Almost 200,000 chips (version 1) have been tested, which represents an unprecedented production volume of ASICs for the HEP community. During the production testing, for each chip, all I/O connectivity and internal functions were tested at both ambient and cold (-30° C). Furthermore, qualifications tests were done for a dozen of chips to test the behaviour of the lpGBT under radiation effects as Total Ionising Dose (TID) and Single-Event Upsets (SEU) as well as other specific use-cases.

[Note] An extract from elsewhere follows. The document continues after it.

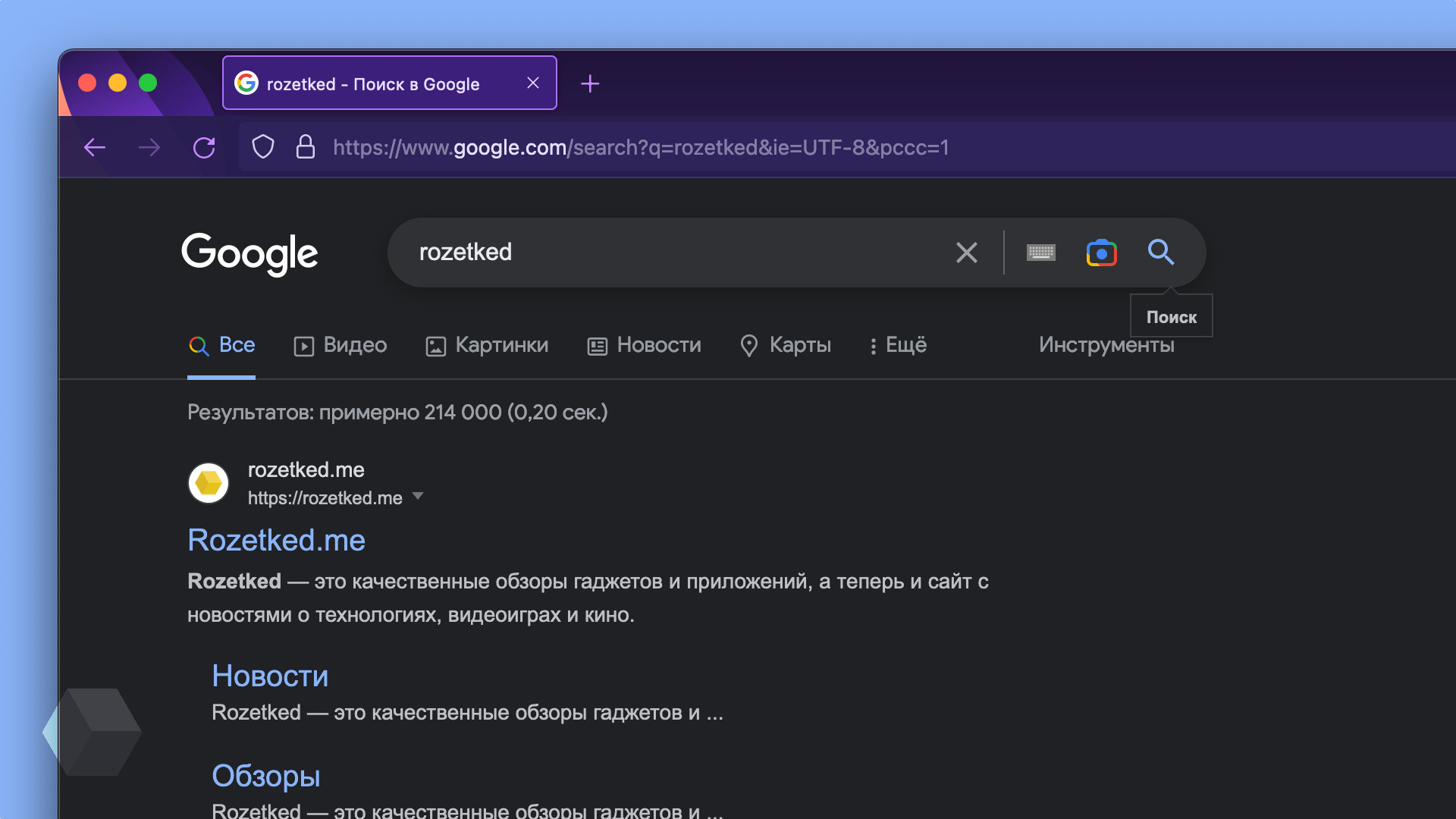The image size is (1456, 819).
Task: Reload the page with refresh icon
Action: (204, 147)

Despite all these testing campaigns, an issue affected a minority of the devices. The problem was reported by the ATLAS ITk team during the testing campaign of the EoS Board, where one of the devices of the hundred already tested occasionally did not respond after power-on at low temperature. This did not happen systematically, but when the chip was unresponsive, only a power cycle could sometimes get the chip out of this state. This issue was referred to as “stuck at power-up”.
After an in-depth study of the troublesome lpGBT, first housed in its original EoS board and then in an VLDB+, it was discovered that the flip-flops of the register controlling one of the lpGBT features could inappropriately disable the clock signal propagation in the core logic at power-on. The occurrence rate among all lpGBTs was statistically estimated to be 0.9 % at most and required the submission of a new version of the chip (version 2) to fix it.
To know the real impact of this problem, a characterisation campaign was arranged. On one side, flip-flop matrices of the same technology as the lpGBT (65 nm) were used to assess their variability depending on the environmental conditions such as temperature, rise times, TID and ageing. On the other side, a PCB housing 64 lpGBTs was designed to characterise real chips at many different rise times and temperatures while detecting lpGBTs being stuck. This presentation focusses on the latter characterisation strategy.
The “lpGBT 8x8 PCB” hosts 64 lpGBTs with independent I2C communication lines for each lpGBT and four power sources feeding each block of 16 chips. The lpGBTs are controlled by two Ethernet-to-I2C boxes and fed by a power supply with rise time control for which a minimum rise time of 40 μs can be achieved. Moreover, with this board each lpGBT can be removed independently from the power input in case of possible shorts that could happen during assembly. Characterisation of 640 lpGBTs V1 and 640 lpGBTs V2 was performed.
Results and conclusions from this large-scale test programme gave additional information for the different users in the HL-LHC community and provided confidence that the issue was fixed in the lpGBT V2.